As with anything, the more you practice working with your Motivation Map, the more you will get out of it. When your goal to practice baseball is supported by your reasons for wanting to play — what you hope to gain from the experience — you will feel more driven to achieve your goals. This is true with ANY goal you set for yourself. Giving yourself more than one reason to stick to one plan or the other will increase you desire to follow through.

When you use your Motivation Map to focus your attention on setting goals and making decisions in life, you are likely to get more of what you want.

Interestingly enough, your Motivation Map can work backwards, too. Just as your top motivators will lead you to success, your worst scoring motivation can lead you towards failure. For that reason, it's just as critical you look at the de-motivator potential so you can learn how to avoid it in most circumstances. Remember, you can successfully tap into all the motivators in your Motivation Map. But if you're not succeeding towards a goal, you might need to make sure you're relying on the right motivator for the given circumstance.

Warning signs for de-motivators
Sometimes you have a goal that you would really like to reach, yet you keep getting off track, procrastinating, maybe even resenting the work you have to do to reach your goal. At times like these, it can be useful to check for potential de-motivators.

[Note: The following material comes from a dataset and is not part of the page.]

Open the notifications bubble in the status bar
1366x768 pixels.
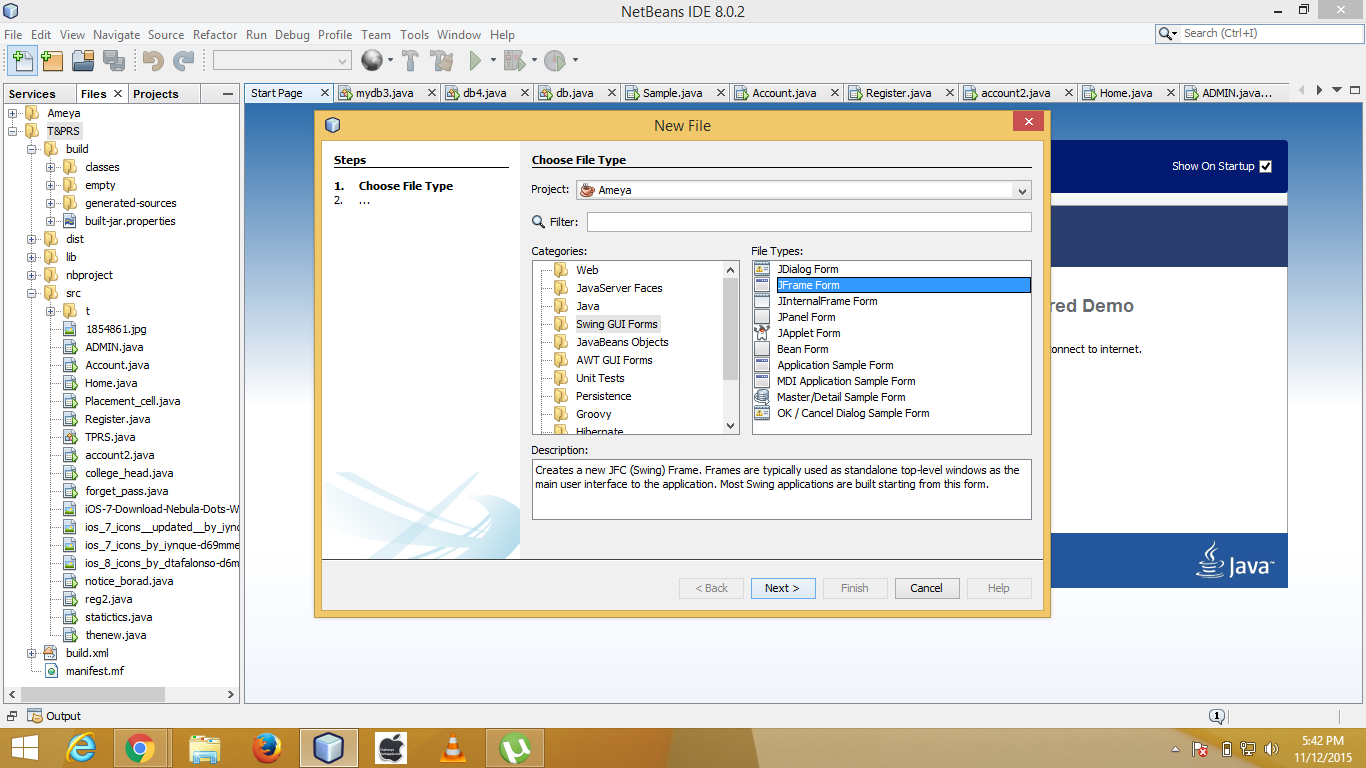1216,716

For example, as someone who is most motivated by Stability, your stress-level may increase if you you were playing a new card game (and didn't quite understand the rules yet), when someone at the table wanted to start playing for money. You hadn't built up any skill for this particular game, didn't really understand it, and the outcome seemed uncertain — except that you would lose money. Despite all this, you agreed to it.

Although most people would find this situation somewhat deflating, you are more likely to be turned off by it since the likelihood of meeting the goals you set out for is slim in this scenario.

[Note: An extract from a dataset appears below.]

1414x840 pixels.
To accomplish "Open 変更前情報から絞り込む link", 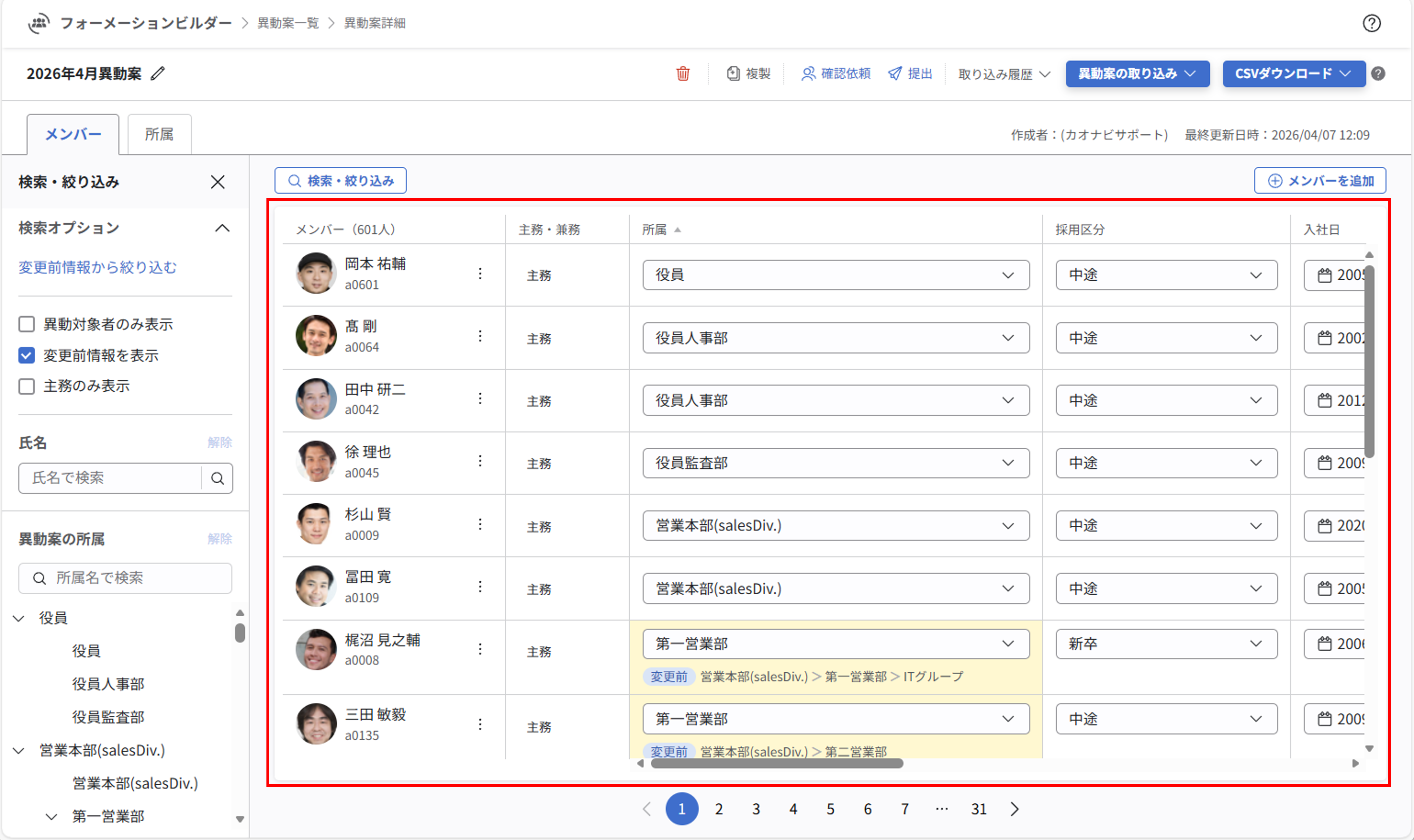I will click(97, 267).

The benefit in recognizing a scenario like this, however, is that now you can better weigh the consequences. Knowing that you're likely to not reach your goals, is it something worth doing anyway, or will it only lead to frustration? If you decide to move on to your next challenge, great. At least you'll know why you did. And if you decide to pursue it anyway, perhaps you can try shifting the focus of what you hope to achieve in a given scenario. Try changing your ultimate goal to something that can be achieved driven by your Key or Secondary Motivator. And if that doesn't work, you can use your new understanding of what drives you to remove de-motivating elements and give yourself a better shot at success.

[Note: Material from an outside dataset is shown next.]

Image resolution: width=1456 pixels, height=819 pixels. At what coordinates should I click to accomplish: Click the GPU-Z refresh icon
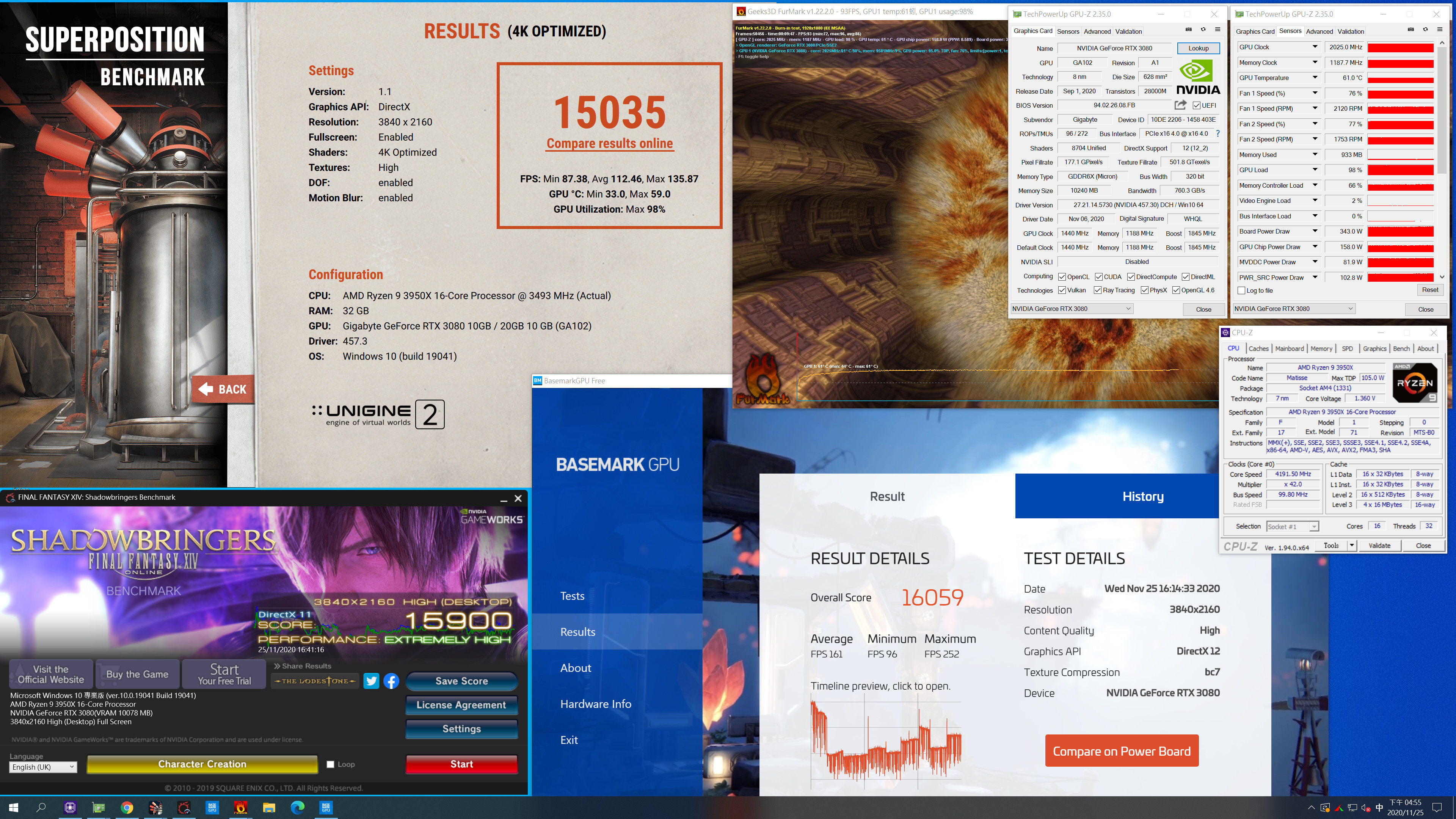click(1203, 30)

Another factor that may contribute to your level of de-motivation is your rate of success or failure in attaining similar goals in the past. If you consistently succeed, you will be more confident and take on more challenging, yet still attainable, goals. If you consistently fail, you may find yourself avoiding new challenges altogether, or choosing goals that you know you will fail at, to remove the surprise of failing.

Most people fall somewhere in between these two extremes, experiencing some successes and some failures. Generally, people tend to avoid those areas that they feel less competent in and seek those areas where they have met with success in the past. However, past failures do not have to foreshadow future failures. Now that you understand what drives you and your Motivation Map, you can succeed even in areas where you have failed in the past. Just remember to make your goals consistent with your Key Motivator and use the strategies outlined in the next section.